Significant Level 3 inputs utilised by the Department are derived and evaluated as follows:

Leasehold improvements, property, plant and equipment – consumed economic benefit/obsolescence of asset

Assets that do not transact with enough frequency or transparency to develop objective opinions of value from observable market evidence have been measured utilising the cost (depreciated replacement cost) approach. Under this approach, the estimated cost to replace the asset is calculated and then adjusted to take into account its consumed economic benefit/asset obsolescence (accumulated depreciation). Consumed economic benefit/asset obsolescence has been determined based on professional judgment regarding physical, economic and external obsolescence factors relevant to the asset under consideration.

7.4B: Reconciliation for recurring Level 3 fair value measurements

Recurring Level 3 fair value measurements – reconciliation for assets

  Non-financial assets
  Land Buildings Leasehold improvements Property, plant and equipment Heritage and cultural Total
  2016 2016 2016 2016 2016 2016
  $'000 $'000 $'000 $'000 $'000 $'000
As at 1 July 1,400 490 60,219 17,854 5,836 85,799
Total gains/(losses) recognised in other comprehensive income1 - - - - (1,602) (1,602)
Purchases - - 1,826 3,948 - 5,774
Depreciation - (21) (9,268) (5,091) - (14,380)
Other movements - - 9,967 1,623 (30) 11,560
Disposals - - - (217) - (217)
Total as at 30 June 1,400 469 62,744 18,117 4,204 86,934
Changes in unrealised gains/(losses) recognised in net cost of services2 - - - - (1,602) (1,602)
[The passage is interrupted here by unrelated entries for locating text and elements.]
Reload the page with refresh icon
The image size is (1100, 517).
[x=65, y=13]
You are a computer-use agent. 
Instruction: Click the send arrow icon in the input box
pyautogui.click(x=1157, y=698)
Recurring Level 3 fair value measurements – reconciliation for assets

  Non-financial assets
  Land Buildings Leasehold improvements Property, plant and equipment Heritage and cultural Total
  2015 2015 2015 2015 2015 2015
  $'000 $'000 $'000 $'000 $'000 $'000
As at 1 July 1,400 510 64,246 14,582 5,836 86,574
Total gains/(losses) recognised in other comprehensive income1 - - - (257) - (257)
Purchases - - 3,687 5,285 - 8,972
Depreciation - (20) (7,714) (1,739) - (9,473)
Other movements - - - - - -
Disposals - - - (17) - (17)
Total as at 30 June 1,400 490 60,219 17,854 5,836 85,799
Changes in unrealised gains/(losses) recognised in net cost of services2 - - - (257) - (257)

Notes

1 These gain/(losses) are presented in the statement of comprehensive income under ‘other comprehensive income’.

2 These unrealised gains/(losses) are presented in the statement of comprehensive income under ‘other comprehensive income’.